XSS and Data Exfiltration Prevention
Non-Stop “Network Diff” of Your Live Site
Fluxguard provides deep network change monitoring and alerts. Execute synthetic transactions on your live site to identify data exfiltration and other skimming techniques. Our product offers:
- Non-stop crawling of your production site
- Performs complex synthetic transactions, such as login, product ordering, and more
- Logs all network activity, including first and third-party Javascript, images, CSS, XHR, and more
- Scours for new network activity
- Sends email alerts when suspicious network activity is detected, such as third-party XHR
- Uses domain whitelists and other configurations to eliminate false-positives (e.g., loading a new script from your domain)
Fluxguard provides a near real-time analysis of your network activity. In today’s eCommerce environment, this sort of audit becomes more necessary. Magecart and other thieves are invading eCommerce sites and stealing vital customer data.
In brief, Fluxguard’s general-purpose network and change monitoring detect “zero-day” attacks.
Protect Against Magecart
Magecart is a nefarious group dedicated to eCommerce fraud. They’re unlike everyday hackers (they hold daily stand-ups, for instance): they’re skilled at finding new avenues to invade and poach customer data. Fluxguard detects and thwarts Magecart attacks.
Javascript Injection & XSS Attack Detection
Fluxguard monitors all network activity in your production CMS or Magento deployment. We detect and warn about suspicious, new XHR or third-party scripts loaded from unauthorized sites.
How to Enable Network Difference Monitoring
1.Add the page/site and do an initial crawl
An initial crawl will collect a baseline of all data about the page, including a screenshot, complete HTML, extracted text, and a HAR network profile. After the initial crawl, examine the version network activity to review what was captured. (Download the HAR file for deeper analysis.)
Notice all network activity is recorded by type (e.g., font, image, XHR, and so on). This data identifies network changes from one crawl to the next.
2.Click into Session Settings
Fluxguard allows you to add multiple sessions per site. A session can be considered a discrete user flow through a site: such as registering a user, ordering a product, and so on.
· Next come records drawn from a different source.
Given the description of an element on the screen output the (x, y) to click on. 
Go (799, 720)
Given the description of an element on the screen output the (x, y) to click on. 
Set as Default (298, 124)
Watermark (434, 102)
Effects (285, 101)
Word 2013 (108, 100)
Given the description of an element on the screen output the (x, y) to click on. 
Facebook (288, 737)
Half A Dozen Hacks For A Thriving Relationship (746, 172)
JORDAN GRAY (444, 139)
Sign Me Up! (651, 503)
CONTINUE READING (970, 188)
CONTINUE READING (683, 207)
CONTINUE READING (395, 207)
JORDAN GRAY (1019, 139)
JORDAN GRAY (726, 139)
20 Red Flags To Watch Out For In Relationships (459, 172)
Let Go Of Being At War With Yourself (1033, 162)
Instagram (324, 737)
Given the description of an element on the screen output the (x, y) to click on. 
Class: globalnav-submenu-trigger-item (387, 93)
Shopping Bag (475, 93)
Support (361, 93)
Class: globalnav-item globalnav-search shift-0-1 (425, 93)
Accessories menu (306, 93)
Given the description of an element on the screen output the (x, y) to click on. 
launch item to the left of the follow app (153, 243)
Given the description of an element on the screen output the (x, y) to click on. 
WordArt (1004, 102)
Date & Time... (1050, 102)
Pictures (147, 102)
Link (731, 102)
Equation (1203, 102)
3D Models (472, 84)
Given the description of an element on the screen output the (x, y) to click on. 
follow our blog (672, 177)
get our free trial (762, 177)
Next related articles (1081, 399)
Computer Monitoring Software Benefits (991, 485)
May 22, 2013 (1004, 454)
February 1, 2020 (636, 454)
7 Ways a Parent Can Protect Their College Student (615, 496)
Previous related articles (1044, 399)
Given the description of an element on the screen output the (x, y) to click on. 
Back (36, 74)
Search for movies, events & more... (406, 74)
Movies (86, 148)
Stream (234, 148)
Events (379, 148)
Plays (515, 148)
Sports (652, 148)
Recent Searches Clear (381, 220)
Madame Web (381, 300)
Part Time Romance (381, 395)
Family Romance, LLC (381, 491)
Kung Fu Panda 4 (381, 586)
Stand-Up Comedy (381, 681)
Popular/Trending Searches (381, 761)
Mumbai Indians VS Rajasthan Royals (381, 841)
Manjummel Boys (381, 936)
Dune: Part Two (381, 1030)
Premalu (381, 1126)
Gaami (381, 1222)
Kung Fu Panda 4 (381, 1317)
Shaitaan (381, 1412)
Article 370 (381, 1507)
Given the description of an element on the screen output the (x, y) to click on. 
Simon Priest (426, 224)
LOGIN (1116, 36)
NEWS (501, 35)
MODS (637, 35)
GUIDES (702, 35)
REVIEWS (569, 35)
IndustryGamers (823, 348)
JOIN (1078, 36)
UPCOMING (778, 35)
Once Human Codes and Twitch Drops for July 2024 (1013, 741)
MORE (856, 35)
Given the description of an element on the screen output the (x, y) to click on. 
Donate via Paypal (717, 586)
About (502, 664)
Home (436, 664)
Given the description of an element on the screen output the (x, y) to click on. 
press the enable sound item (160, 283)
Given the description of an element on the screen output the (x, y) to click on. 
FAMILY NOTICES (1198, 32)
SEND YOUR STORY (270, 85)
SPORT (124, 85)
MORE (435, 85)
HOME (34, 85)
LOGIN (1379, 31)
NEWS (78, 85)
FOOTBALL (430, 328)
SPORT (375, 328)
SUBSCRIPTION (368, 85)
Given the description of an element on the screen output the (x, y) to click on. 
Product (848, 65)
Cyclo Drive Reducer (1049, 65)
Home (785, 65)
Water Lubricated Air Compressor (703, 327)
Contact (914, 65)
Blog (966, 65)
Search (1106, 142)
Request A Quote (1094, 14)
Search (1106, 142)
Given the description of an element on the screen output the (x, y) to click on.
It’s at the session level where most of Fluxguard’s powerful configuration options are offered.
3.Click on the “Comparison” tab; modify the primary comparison to “network change”
For simplicity, Fluxguard uses a primary change detection strategy to establish if a new version should be registered. Replace the default “text change” to “network change.”
This will trigger a new version whenever a resource is added or removed. (Note: once a new version is registered, all comparisons will be conducted, including visual, text, and HTML.)
4.Observe and configure network-specific settings as an option
Once you select network change as your change detection strategy, new configuration possibilities are available. Most of these are designed to reduce false-positives. What’s a false-positive? A legitimate change... but an insignificant one. These can be intricate for network differences.
Let’s take a look.
Reduce False-Positives by Whitelisting Domains
You can whitelist certain domains. For instance, google.com, facebook.com, and even your domain may be somewhat tamper-resistant. As such, you can choose to add these and others.
Once accomplished, network additions or deletions from these domains will not trigger new versions. (However, to the extent other network events prompt a new version, all changes are displayed when viewing the network diff on Fluxguard.com.)
Refine Monitoring by Selecting Specific Resource Types
Data exfiltration can ensue place via the loading of almost any resource. Albeit certain network activities, such as scripts and XHR, are more susceptible. These settings allow you to activate various resource types. When a particular resource type is deactivated, a change in network requests for that group will not trigger new versions.
Opt for “Origins Only”
Use this setting if different URLs can be accessed from the same site, but you want to learn if a new site is utilized to fetch content. An example is to detect the injection of malicious Javascript that sends data off-site.
5.Adjust email alert frequency
Do you prefer to receive instant email alerts when network changes are detected? (The account default is to send a summary email every day.) If so, then go to Account Settings.
Once there, choose to receive alerts “immediately.” Afterward, you will receive an email itemizing all network changes in an instant.
6.Wait for a network change
If you prefer, you can initiate a new crawl from Session View.
Depending on the network activity, this may result in a new version and an alert. Why? Some third-party scripts (from, e.g., Google) will always result in new network activity. It is best to reduce these false-positives (see step 4 above), yet, in this case any new version can be selected to take a look at the comparison output.
Once a new version is recorded, you will receive an alert (depending on the email frequency setting). Also, it is possible to use the comparison links below the thumbnail.
When the network comparison view is opened, you will find a list of network activity, grouped by type (e.g., XHR, image, font, and so on). Network activity changes are red (for a resource that is no longer loaded in the latest version) and green (for a resource that is new in the latest version).
Once the first network comparison completes, we suggest scrutinizing change activity. This is a great time to winnow false-positives from future alerts by using the configurations specified in the previous steps.